Cependant, s’il n’y a pour l’instant aucun remède pouvant guérir l’autisme, il existe des traitements pour améliorer les conditions de vie du patient et amoindrir les souffrances de ses parents, toutefois si la maladie est diagnostiquée à temps.
La douleur des parents et le poids de la tradition

Au Mali, dans une société dominée par les traditions, bon nombre de parents des enfants autistes se font trimbaler entre les guérisseurs traditionnels qui leur font croire que leurs enfants sont possédés par des djinns ou victimes de mauvais sort.

Devant le public, plusieurs parents ont témoigné, souvent les larmes aux yeux, avoir été confrontés à ce problème avant de se rendre compte qu’il s’agit de l’autisme. La prise en charge des enfants autistes étant très coûteuse et handicapante pour les parents, ils demandent aux autorités de songer à créer un centre spécialisé pour le traitement des autistes et de subventionner les médicaments de cette maladie à vie.
« Je suis fonctionnaire, au même titre que mon mari. Mais depuis que j’ai eu mon enfant atteint d’autisme, nous vivons un calvaire au quotidien.
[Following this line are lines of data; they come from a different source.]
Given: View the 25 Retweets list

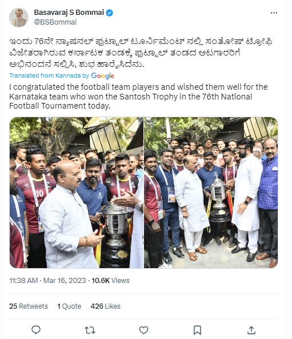Looking at the screenshot, I should [x=29, y=306].
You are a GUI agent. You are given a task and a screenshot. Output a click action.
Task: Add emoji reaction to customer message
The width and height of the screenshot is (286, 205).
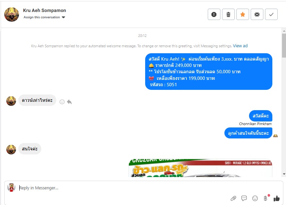pyautogui.click(x=62, y=102)
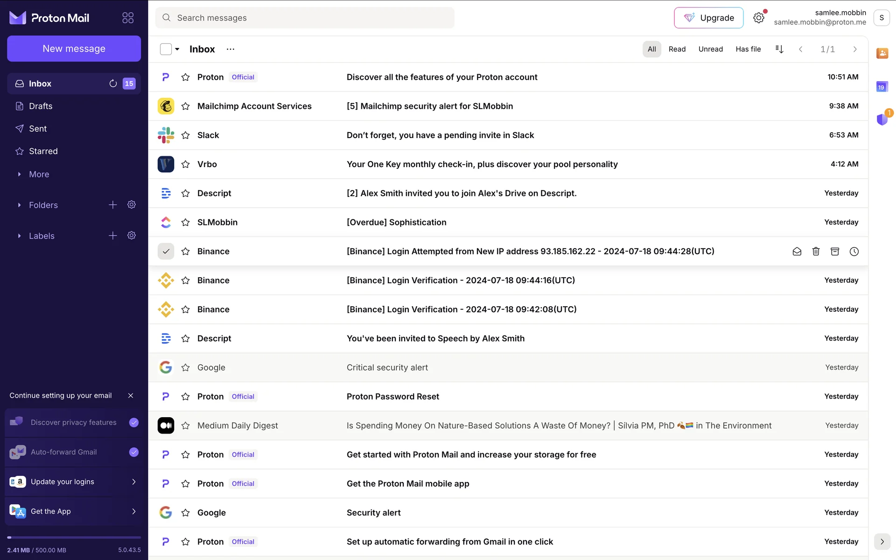The width and height of the screenshot is (896, 560).
Task: Open the settings gear in top bar
Action: (x=759, y=18)
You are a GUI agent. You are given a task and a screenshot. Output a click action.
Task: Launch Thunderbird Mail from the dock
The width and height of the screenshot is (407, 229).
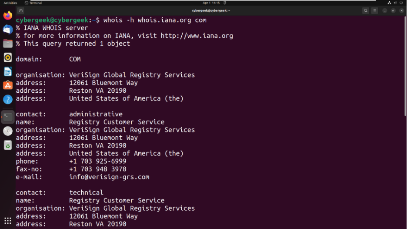tap(8, 30)
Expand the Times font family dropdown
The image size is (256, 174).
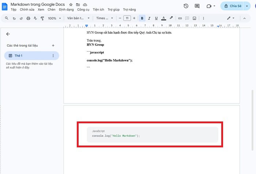coord(104,18)
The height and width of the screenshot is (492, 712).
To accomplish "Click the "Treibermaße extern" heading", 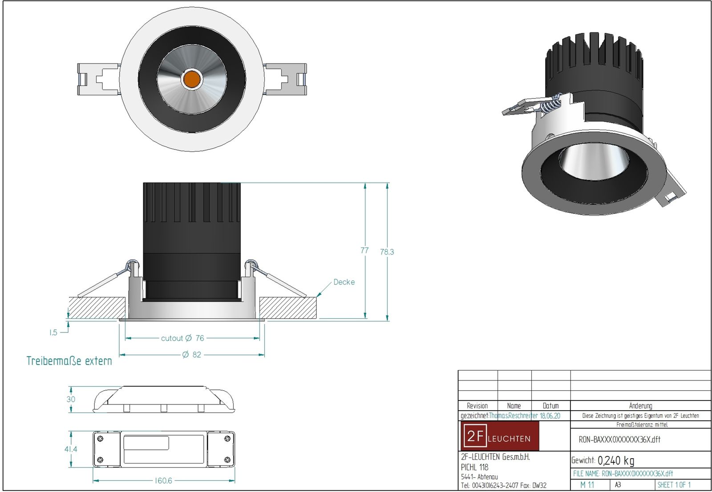I will (x=69, y=361).

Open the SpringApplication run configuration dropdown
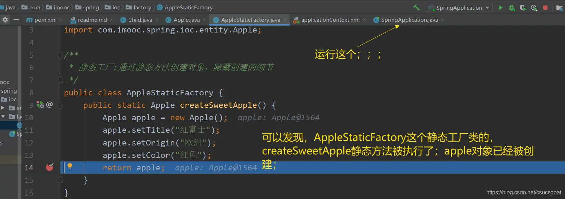tap(459, 8)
Souvent, il m’arrive de faire une semaine sans aller au boulot, car la prise en charge de l’enfant nécessite d’énorme attention et d’efforts. En plus, nous devons faire face aux regards goguenards de certains voisins », a déclaré une mère de famille qui a fini par craquer devant le public.

Et le Pr. Arouna Togora, d’ajouter que l’autisme contribue à la paupérisation de la population. A titre d’exemples, il a cité le cas d’un parent d’enfant autiste qui, sur le conseil des marabouts et charlatans a sacrifié plus de cinq taureaux et plusieurs béliers pour dit-on chasser les mauvais esprits qui selon les suppositions de ces derniers, posséderaient son enfant. Après avoir injecté une bonne partie de son économie dans les sacrifices, sans résultat, il a fini par voir les médecins qui l’apprendront après un diagnostic, que l’enfant souffre d’autisme. Cependant, le Pr. Arouna Togora a précisé que malgré leur handicap, certains enfants autistes sont hyper intelligents et peuvent prédire certains évènements aux détails près.